Task: Leave out the pictures and copy everything else in the entries exactly.

Records shown:
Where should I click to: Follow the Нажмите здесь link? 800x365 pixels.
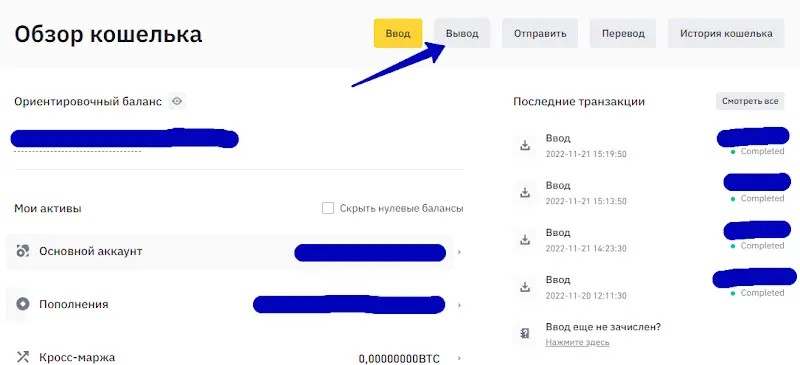click(x=577, y=342)
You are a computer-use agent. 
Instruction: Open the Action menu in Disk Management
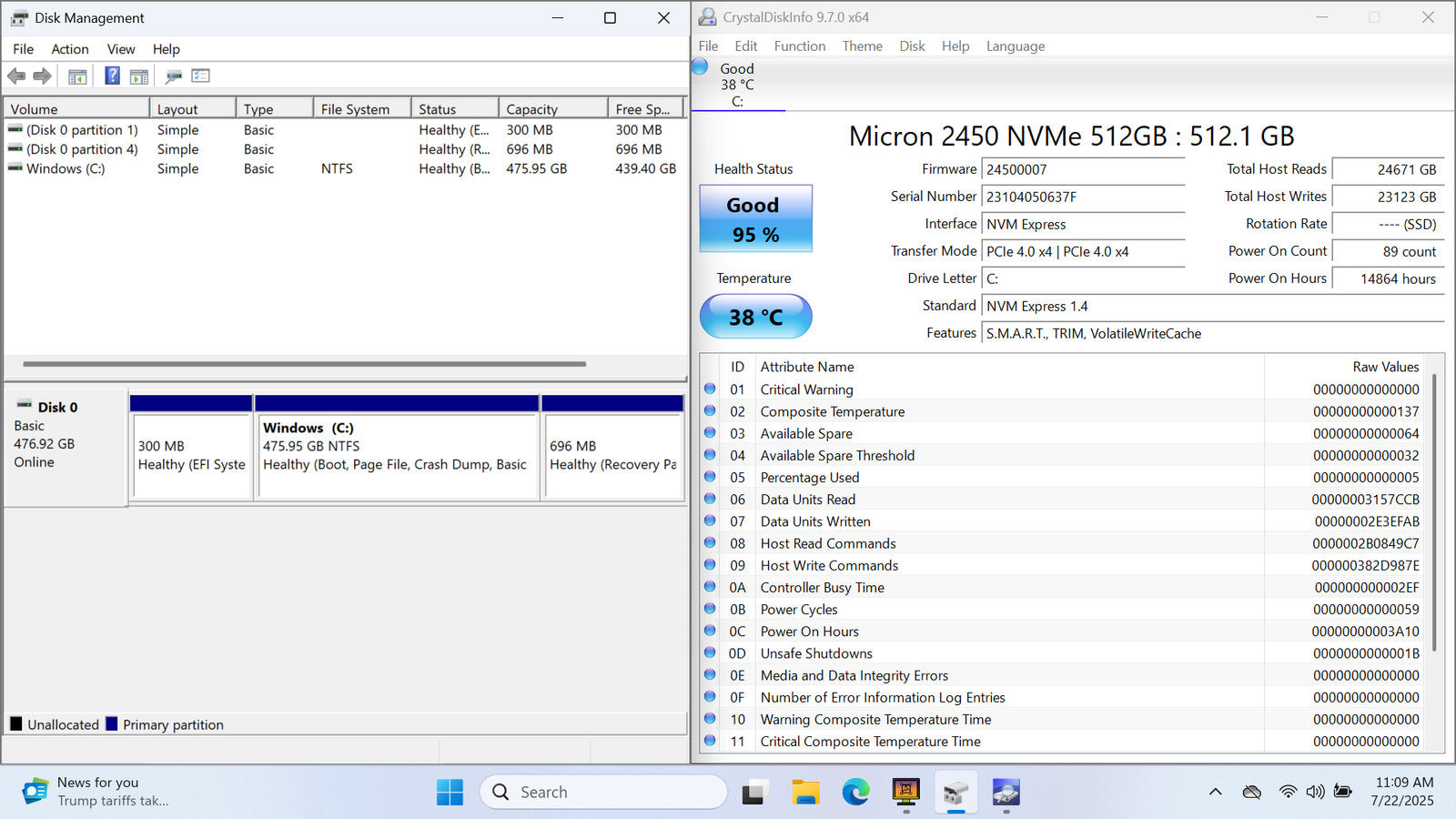70,49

Exercise answer:
Where should I click to: Follow the Нажмите здесь link? 800x365 pixels.
click(x=577, y=342)
You are a computer-use agent. 
Instruction: Open the Action menu in Disk Management
70,49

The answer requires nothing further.